第3章 東日本大震災体験者から学ぶ、CIL(自立生活センター)の対応

〈安否確認〉

●大地震および大災害発生直後は、CILスタッフ(障害当事者および健常者スタッフ)や利用者(訪問系サービス利用者)、スタッフの家族、障害者仲間等の安否確認を緊急に行う必要がある。
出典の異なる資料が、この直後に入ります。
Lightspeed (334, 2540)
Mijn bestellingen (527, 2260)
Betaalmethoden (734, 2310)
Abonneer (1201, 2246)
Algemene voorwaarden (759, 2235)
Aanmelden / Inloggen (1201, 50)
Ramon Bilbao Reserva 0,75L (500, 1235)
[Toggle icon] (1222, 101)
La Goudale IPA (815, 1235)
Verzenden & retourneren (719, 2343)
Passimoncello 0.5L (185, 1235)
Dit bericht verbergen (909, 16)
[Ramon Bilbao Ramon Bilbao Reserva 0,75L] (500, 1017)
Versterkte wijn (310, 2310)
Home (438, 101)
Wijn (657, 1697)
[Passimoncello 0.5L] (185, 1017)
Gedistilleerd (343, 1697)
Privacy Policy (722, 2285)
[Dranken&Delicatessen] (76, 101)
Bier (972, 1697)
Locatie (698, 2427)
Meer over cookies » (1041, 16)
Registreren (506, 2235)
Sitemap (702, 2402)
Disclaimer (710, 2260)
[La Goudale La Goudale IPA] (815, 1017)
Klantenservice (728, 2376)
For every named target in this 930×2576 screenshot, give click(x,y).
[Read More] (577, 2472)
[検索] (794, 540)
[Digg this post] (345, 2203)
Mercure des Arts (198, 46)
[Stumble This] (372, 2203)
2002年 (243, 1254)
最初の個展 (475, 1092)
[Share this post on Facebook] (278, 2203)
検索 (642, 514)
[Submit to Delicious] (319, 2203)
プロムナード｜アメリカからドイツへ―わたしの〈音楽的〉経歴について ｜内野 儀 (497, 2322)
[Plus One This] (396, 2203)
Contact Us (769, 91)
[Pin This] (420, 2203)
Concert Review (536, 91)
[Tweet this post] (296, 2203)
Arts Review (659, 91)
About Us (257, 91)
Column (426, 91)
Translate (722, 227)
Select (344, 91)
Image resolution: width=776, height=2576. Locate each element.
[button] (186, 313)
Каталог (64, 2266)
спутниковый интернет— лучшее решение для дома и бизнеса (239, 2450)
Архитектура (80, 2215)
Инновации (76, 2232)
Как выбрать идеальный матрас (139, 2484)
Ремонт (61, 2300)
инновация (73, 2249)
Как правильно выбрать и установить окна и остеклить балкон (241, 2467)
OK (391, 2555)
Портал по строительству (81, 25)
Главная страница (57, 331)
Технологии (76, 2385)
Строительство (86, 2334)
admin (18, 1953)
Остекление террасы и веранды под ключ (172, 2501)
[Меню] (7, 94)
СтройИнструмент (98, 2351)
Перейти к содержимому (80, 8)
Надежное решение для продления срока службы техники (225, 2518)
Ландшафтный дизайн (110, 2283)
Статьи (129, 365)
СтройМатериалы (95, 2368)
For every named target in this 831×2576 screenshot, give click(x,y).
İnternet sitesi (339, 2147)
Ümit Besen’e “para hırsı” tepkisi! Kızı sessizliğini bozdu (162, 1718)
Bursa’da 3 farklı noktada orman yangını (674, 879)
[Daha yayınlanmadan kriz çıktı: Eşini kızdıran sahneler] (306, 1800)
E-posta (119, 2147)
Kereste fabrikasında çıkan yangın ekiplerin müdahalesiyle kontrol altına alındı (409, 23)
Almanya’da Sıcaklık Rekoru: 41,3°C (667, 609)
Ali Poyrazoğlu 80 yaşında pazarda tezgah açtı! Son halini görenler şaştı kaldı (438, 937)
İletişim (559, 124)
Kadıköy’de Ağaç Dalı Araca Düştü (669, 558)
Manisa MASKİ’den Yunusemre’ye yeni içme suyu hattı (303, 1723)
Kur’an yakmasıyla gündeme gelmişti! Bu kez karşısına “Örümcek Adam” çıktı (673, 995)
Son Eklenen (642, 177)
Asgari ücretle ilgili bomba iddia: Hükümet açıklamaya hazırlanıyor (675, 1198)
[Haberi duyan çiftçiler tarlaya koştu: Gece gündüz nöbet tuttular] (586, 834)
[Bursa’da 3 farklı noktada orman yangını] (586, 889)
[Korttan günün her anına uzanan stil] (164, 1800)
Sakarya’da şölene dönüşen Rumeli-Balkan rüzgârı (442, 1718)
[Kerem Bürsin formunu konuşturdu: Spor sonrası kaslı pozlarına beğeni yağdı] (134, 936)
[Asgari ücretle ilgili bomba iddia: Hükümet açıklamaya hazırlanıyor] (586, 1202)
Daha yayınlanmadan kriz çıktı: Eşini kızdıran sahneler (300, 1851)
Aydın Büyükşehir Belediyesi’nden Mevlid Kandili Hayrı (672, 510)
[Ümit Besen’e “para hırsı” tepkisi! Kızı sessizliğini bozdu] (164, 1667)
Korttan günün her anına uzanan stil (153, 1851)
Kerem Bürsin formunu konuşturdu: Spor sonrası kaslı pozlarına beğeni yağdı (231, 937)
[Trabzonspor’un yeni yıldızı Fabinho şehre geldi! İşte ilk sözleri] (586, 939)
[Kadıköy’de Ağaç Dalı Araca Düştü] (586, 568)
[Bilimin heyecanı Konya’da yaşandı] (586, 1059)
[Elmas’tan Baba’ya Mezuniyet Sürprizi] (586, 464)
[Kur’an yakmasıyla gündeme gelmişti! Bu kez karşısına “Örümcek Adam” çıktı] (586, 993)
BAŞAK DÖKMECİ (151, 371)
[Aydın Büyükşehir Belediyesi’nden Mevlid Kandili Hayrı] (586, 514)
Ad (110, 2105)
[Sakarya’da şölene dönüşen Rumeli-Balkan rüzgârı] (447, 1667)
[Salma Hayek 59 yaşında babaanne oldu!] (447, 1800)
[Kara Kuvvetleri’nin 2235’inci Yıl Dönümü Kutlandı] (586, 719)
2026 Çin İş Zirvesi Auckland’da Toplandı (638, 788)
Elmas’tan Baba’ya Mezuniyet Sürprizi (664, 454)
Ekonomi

●地震直後は停電による混乱状態が予想されるため、固定電話・携帯電話等の連絡方法が使えず電波を使った安否確認が取れない確率が高い。自転車や単車(バイク)などの小回りの利く乗り物を利用して、直接在宅者を訪問しての安否確認が望まれる。地域の実情に合わせた各CIL対応の緊急連絡網の整備が必要不可欠である。

考察

 CILスタッフには妻子のある人もいるため、そのような立場の人には家族の安否確認を優先させる。
 そのため、災害時下、すぐに動ける人・動けない人の役割を決め、一人暮らしの障害者や近隣住民の協力や支援が受けられない当事者に対し、個別対応の安否確認および緊急支援対策マニュアルを常備し、日ごろから情報の共有を図っておく必要性を強く実感する。

〈緊急対応〉

 地域障害者の自立支援活動を旨とするCILの責務(自立支援のための派遣事業)として、介護サービスの継続を早急に整備しなければならない。東日本大震災における災難遭遇事態にあっても、一人暮らしの重度障害者や家族および近隣住民からの支援が望めない状態にある障害者の命を守る救援活動は緊急性が高く、安全・安心の確保が急務である。
 交通網のマヒにより帰宅できなかった当事者、避難所への避難ができない当事者など、身を寄せる手段のない障害者に対し、CIL保有のスペースや宿泊体験室などを、臨時避難所にするなどの緊急対応も必要である。

〈継続性のある救援活動へつなげるために〉

 大災害時に死と直面しながら体験して得た多くの知恵で構築された、JIL障害者救援ネットワークにつなげられるように、東日本大震災から学んだ実効性のある独自の防災マニュアルを駆使して、窮地にある被災障害者のもとへと、支援物資を敏速かつ有効に届けられるように、日ごろの防災意識の共有に努めることが大切と思う。

第4章 障がい者の避難について

 日ごろから自分の行動範囲を狭めず、外界との接触を多くもち、自分の存在を認知してもらうことが重要である。

【日頃からの対策】

 常日頃から私たちが対策しておくことは、災害が起きたとき自分がどこに避難するかを決めておく。ヘルパーさんと話しておくことが必要である。

■避難経路の確保、訓練(どのような手順で避難するか、あらかじめ介助者とともに話し合っておく)

■避難時に必要なものをひとつにまとめて、玄関先に常備(障がい者手帳、食料、スプーン、ストロー、医薬品、お薬手帳、水、衣類等、必要最低限の物資の確保)

■避難時に、普段使用している物で最低欠かせない自分の補助具を考えておく
(車いす、バッテリー充電器、バッテリーなど)

■なるべく一人の時間をつくらない(重度の障害者の場合)

■何ごともシミュレーションしておくこと。最悪の場合を想定しておくこと。

■事業所の連絡網作成と態勢。

■地域の避難所の確認(バリアフリーの避難所など)

■地域の人とのつながりや、自分の日中活動の場を知らせておく

■一人の時間帯は、電話などを手の届くところに置いておく

【緊急時の対応】

 常日頃、緊急時対応できる備えをしておくことと、第一に自分の身を守ること。

■自分の安否(避難先を確保する)

■安否確認の連絡を入れる(各自連絡先を決めておく)

例)CIL当事者スタッフ→事務所に連絡
  介助スタッフ→事務所に連絡
  事務所→近隣CILに連絡
  近隣CIL→JIL事務局

【まとめ】

 日本は、最近2、3年に1度大きな地震や温暖化に伴い大水害が発生している。常に災害は起こりうる。そんなとき、私たちは障がいを持っているため、避難先を確保しなければならない。自分のことだけではなく、仲間、障がいを持つ人の「避難場所」が必要である。そこで事務所や自宅の隣近所と常に仲良くしておいて災害時の避難方法について話し合いをしておく必要がある。
 緊急時には連絡網と、また近隣県のCIL等とも連携を取れるような体制が必要である。大災害時は自助・共助・公助が不可欠だと思う。

さいごに

 災害が起きたとき、避難所への避難ができない当事者など、身を寄せる手段のない仲間、障害を持つ人に対し、CIL保有のスペースを臨時避難所にするなどの緊急対応が必要となるが、小さな当事者組織では到底なし得ないことを、全国の救援組織の力を借りて行い、支援につなげられるように、常日頃から声を上げていきたいと思う。